[[ The data open ]]
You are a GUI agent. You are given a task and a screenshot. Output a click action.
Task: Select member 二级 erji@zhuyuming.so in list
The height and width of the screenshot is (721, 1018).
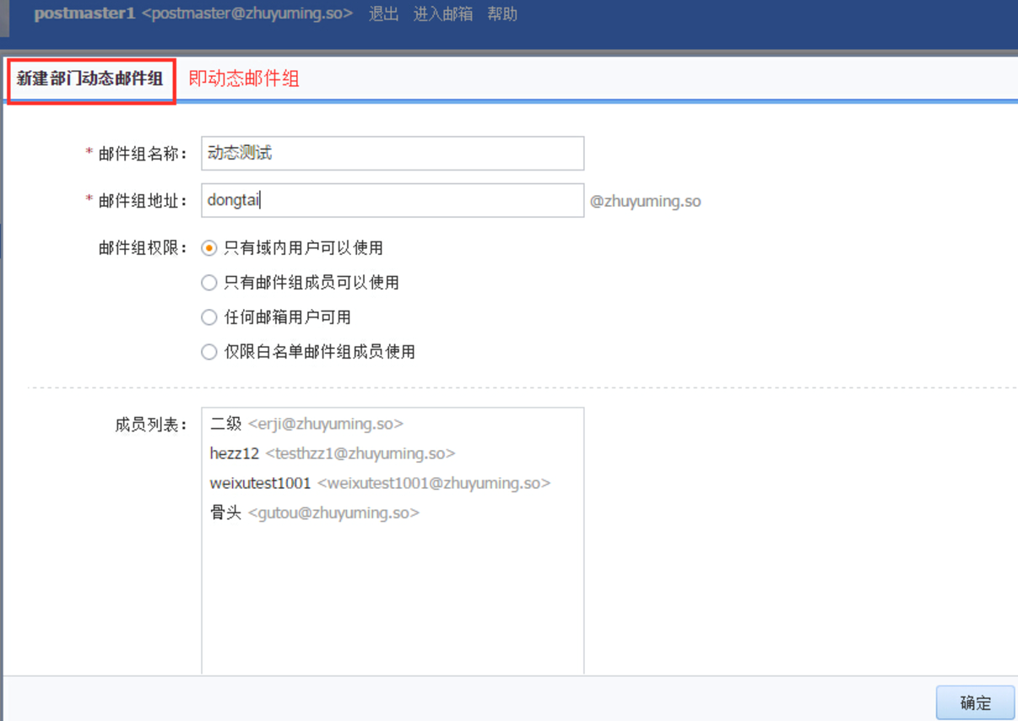(307, 424)
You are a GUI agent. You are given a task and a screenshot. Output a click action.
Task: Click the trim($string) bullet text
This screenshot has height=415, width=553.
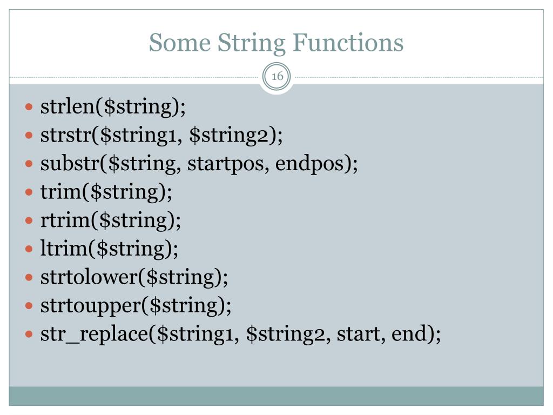click(106, 192)
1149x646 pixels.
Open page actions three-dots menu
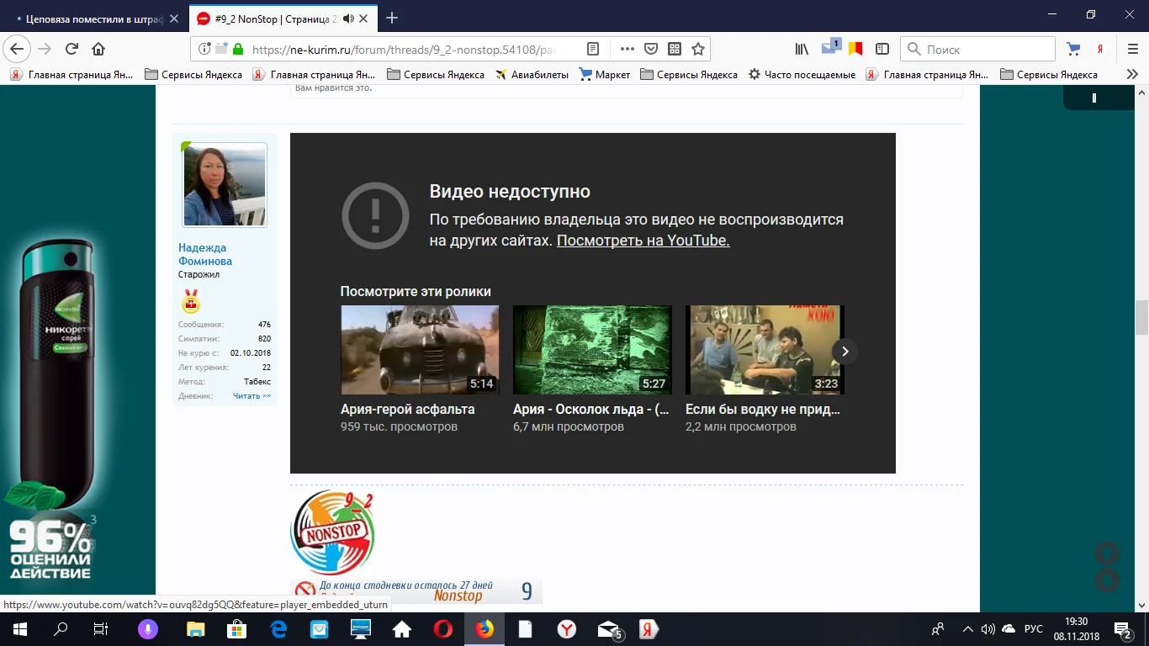[x=627, y=49]
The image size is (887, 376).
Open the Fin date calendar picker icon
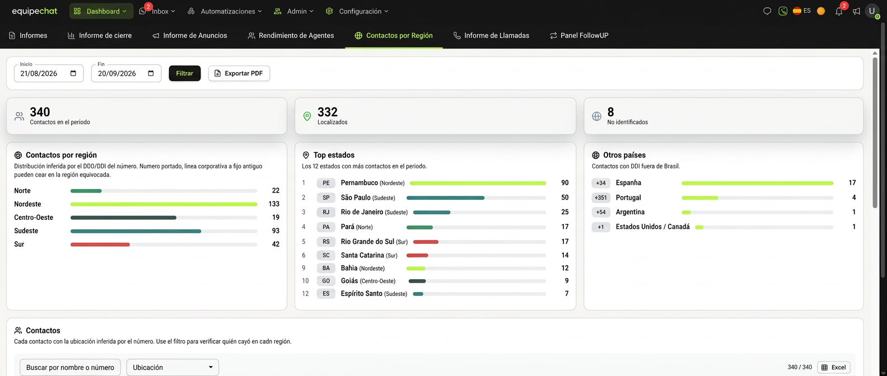click(151, 73)
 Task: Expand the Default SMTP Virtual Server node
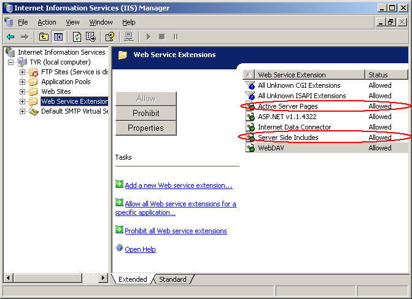point(23,111)
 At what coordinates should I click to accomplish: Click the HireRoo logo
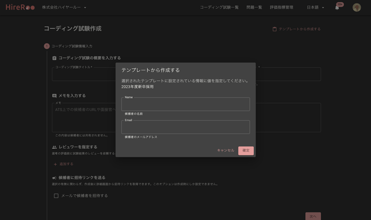tap(20, 8)
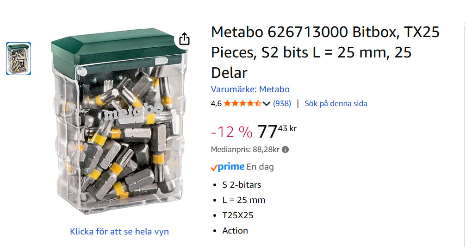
[[ The data closed ]]
- **Directions**: Output all of the listing above, exactly as given, but without its pictures.

- **Task solution**:
You are a GUI agent. You are given a task and a screenshot. Output a click action.
Task: Select member 二级 erji@zhuyuming.so in list
The height and width of the screenshot is (721, 1018).
(307, 424)
You are a GUI agent. You are given a task and a screenshot. Output a click action.
Task: Click the trim($string) bullet text
This screenshot has height=415, width=553.
click(106, 192)
1149x646 pixels.
Open page actions three-dots menu
[x=627, y=49]
The image size is (887, 376).
Open the Fin date calendar picker icon
click(151, 73)
 Task: Expand the Default SMTP Virtual Server node
point(23,111)
 At what coordinates should I click to accomplish: Click the HireRoo logo
tap(20, 8)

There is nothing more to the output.